Genç bir yönetmen olarak ülkemizin tiyatro dünyasına bakışınız nedir?

Bir süredir yeni bir yapılanma var, bekleyip görmek gerekiyor. İmkânların sınırlı olmasının yılgınlığa yol açmaması gerektiğini düşünüyorum. İyimserim. Avrupa'da tiyatro teknolojileri ve multimedya dramaturji alanında yeni arayışlar var, fakat Türk tiyatrosunun da başka şekillerde kazanımları oluyor. Son zamanlarda çok ilginç metinler yazılıyor, kısıtlı olanaklarla, fakat büyük özveriyle ortaya çıkan oyunlar umut veriyor. Bu arayışların daha da zenginleşeceğini, çeşitleneceğini düşünüyorum. 

29 Mayıs'ta Kadıköy Emek Sahnesi'nde sahneleyeceksiniz oyunu. Daha önce Kadıköy’de sahne aldınız mı? Kadıköy'lü seyirciye ve Kadıköy’de giderek yükselen tiyatro kültürüne dair neler söylemek istersiniz?

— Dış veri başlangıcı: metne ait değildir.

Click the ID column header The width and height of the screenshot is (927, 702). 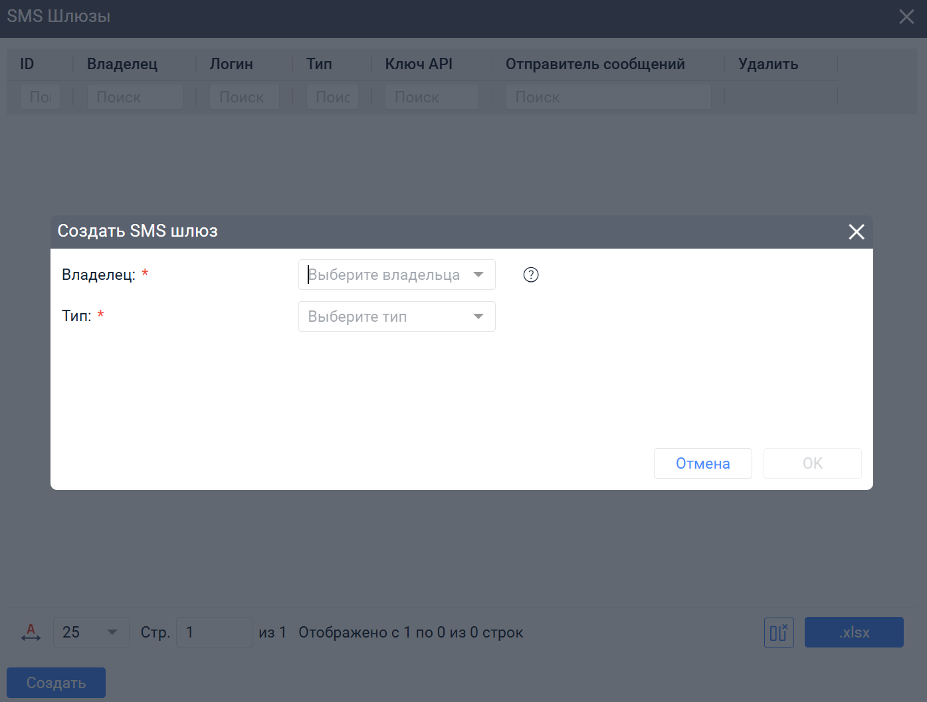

Kadıköy'de ilk kez sahne alacağız. Kadıköy'ün, yalnızca tiyatro değil, sinema, kitabevleri, sahaflarıyla da İstanbul'un kültür hayatında belli bir niteliği, özel bir yeri olduğunu düşünüyorum. Eskiden her şey Beyoğlu'nda olup bitiyor gibi görünürdü, şimdi kültür hayatı kentin farklı merkezlerine doğru bir genişleme eğiliminde. Beyoğlu'nda kalıcı veya geçici olarak kaybedilen bazı sanat mekânlarının da bunda hızlandırıcı etkisi olabilir. Sanatçılar olarak beklentimiz, tabii ki benzer ortamların İstanbul’un diğer bölgelerinde de oluşabilmesi, Beyoğlu’nun da eski kültür kurumlarına, mekânlarına bir an evvel kavuşturularak kaybedilen zamanın telafi edilmesi yönünde.